* **What you need to do**
Would you return the lines between the one holding "Screen dimensions: 1196x618" and the one holding "Click the Free Tier banner title", inclusive, and only those, exactly as they stand in the listing below?

* **Recorded data**
===
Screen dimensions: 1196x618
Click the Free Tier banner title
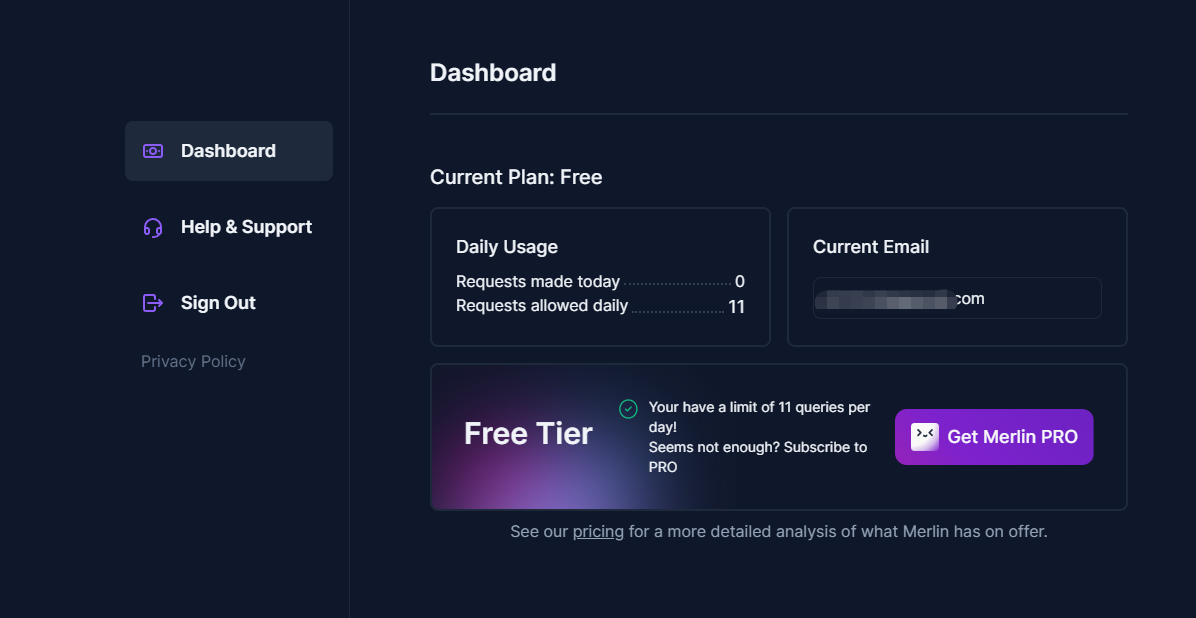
===
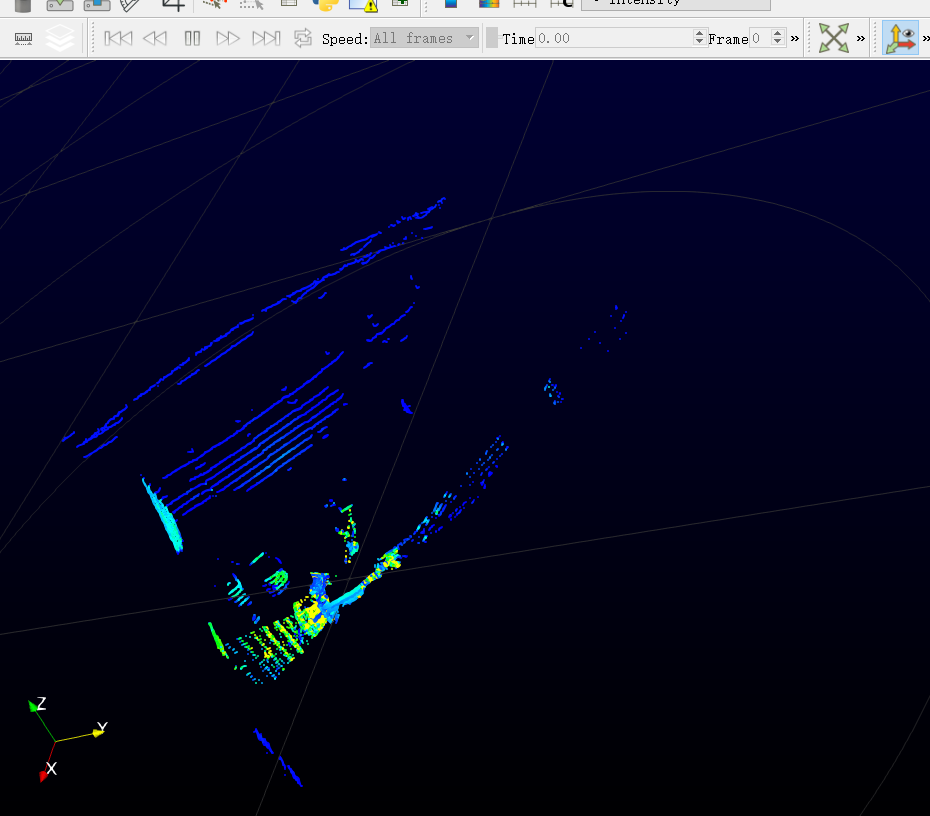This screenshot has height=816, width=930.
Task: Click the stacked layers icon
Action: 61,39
===
* **Exercise result**
Screen dimensions: 1196x618
Click the Free Tier banner title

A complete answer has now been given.